The other issue is the SCOTUS decision itself, of course. It’s the ten year anniversary, so let the bullshit begin:
Momentous Supreme Court cases tend to move quickly into the slipstream of the Court’s history. In the first ten years after Brown v. Board of Education, the 1954 decision that ended the doctrine of separate but equal in public education, the Justices cited the case more than twenty-five times. In the ten years after Roe v. Wade, the abortion-rights decision of 1973, there were more than sixty-five references to that landmark. This month marks ten years since the Court, by a vote of five-to-four, terminated the election of 2000 and delivered the Presidency to George W. Bush. Over that decade, the Justices have provided a verdict of sorts on Bush v. Gore by the number of times they have cited it: zero.
Toobin — that’s the writer of this piece of crap — goes on to argue that this means that Bush v. Gore was bad precedent. That’s as maybe but this argument doesn’t support his conclusion. SCOTUS decision on abortion and segregation affected people’s everyday lives. There were therefore hosts of cases that needed Brown or Roe clarified and applied. The only thing that would need Bush v. Gore as a precedent would be another national election. Razor-close national elections are rare. In fact, the last one I can remember that might have gone to SCOTUS was Coleman v. Franken. Coleman abandoned that case before it got that far.
Toobin is also full of crap because Bush vs. Gore has been cited by lower courts, including the 9th Circus.
The appropriate way to analyze the legal impact of Bush v. Gore would be to see how many cases on federal or state election law have come before the Court and how many could have cited Bush v. Gore but didn’t? Toobin doesn’t answer that because he’s not interested in the impact of Bush v.
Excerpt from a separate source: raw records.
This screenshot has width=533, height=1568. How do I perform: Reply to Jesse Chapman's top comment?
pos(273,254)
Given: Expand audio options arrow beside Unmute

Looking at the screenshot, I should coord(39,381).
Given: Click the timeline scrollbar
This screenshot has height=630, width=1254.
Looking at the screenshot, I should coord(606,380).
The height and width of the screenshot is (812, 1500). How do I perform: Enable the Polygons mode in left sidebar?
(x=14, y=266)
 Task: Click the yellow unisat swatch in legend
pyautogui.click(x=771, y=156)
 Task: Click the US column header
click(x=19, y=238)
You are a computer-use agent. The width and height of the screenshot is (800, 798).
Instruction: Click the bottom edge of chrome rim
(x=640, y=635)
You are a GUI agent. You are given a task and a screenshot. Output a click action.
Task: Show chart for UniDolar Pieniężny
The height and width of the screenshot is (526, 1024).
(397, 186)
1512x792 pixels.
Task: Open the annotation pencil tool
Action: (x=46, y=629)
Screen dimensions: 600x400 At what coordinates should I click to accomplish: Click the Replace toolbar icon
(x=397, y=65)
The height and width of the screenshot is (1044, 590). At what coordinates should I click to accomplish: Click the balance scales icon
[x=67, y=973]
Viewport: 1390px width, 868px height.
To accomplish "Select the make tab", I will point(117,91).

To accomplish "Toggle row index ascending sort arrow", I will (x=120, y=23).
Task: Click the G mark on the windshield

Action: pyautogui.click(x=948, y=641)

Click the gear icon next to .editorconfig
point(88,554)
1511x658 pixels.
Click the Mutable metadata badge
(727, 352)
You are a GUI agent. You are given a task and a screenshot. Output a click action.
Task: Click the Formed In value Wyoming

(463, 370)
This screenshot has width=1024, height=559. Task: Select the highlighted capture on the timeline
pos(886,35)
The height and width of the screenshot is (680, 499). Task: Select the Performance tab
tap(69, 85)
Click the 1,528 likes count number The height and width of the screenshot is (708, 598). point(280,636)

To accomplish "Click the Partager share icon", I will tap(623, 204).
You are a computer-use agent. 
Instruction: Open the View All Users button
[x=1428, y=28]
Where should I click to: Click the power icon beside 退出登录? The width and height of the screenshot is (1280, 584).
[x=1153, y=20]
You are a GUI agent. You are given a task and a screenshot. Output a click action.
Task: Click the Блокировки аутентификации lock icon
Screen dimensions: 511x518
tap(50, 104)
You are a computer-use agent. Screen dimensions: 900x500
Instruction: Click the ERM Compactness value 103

Gore; he’s interested in slamming it.
It gets better:
The Supreme Court stepped into the case even though the Florida Supreme Court had been interpreting Florida law; the majority found a violation of the rights of George W. Bush, a white man, to equal protection when these same Justices were becoming ever more stingy in finding violations of the rights of African-Americans; and the Court stopped the recount even before it was completed, and before the Florida courts had a chance to iron out any problems—a classic example of judicial activism, not judicial restraint, by the majority.
The first part of this is vile poppycock. The Supreme Court applied the equal protection clause not because George W. Bush’s rights were violated. They applied it — appropriately in my view — because Florida did not have a uniform standard for counting hanging chads and other uncounted votes (that tends to happen when you’re making up the rules as you go). This set up a situation where a vote that was not counted in one county could be counted in another. It’s as if one county closed its polling office early (or maybe an entire panhandle). Indeed, it wasn’t clear that some counties would do the recounts at all. (This being of course what the Noble and Wise Gore team wanted — so that recounts would go on only in Democrat-controlled counties).
Moreover, that decision was 7-2, not 5-4. Frankly, I don’t know what Ginsberg and Stevens were smoking that day since it should have been 9-0.
The controversial 5-4 decision was to stop the recount completely. Now that one was a debatable decision. I think the Florida State Supreme Court was wrong to order the recount. The best way to hold an election is to set the rules in advance, follow those rules and then end it. The Florida Court was basically making the rules up as it went and along highly partisan lines.
However, as Toobin points out — correctly, even — this was judicial activism. The Constitution is quite clear that each state sets its own election rules — fairly or unfairly. Even if the Florida Court was screwing the law, one could argue that it was their law to screw.
So it’s perfectly reasonable to argue that the Court should have just insisted on a uniform recount standard and let the recount proceed. I might disagree with that, but it’s a legitimate point of view. But to argue that the Court should have let the unequal standards slide is ridiculous. And to argue that the Court made the decision because Bush was white is obscene.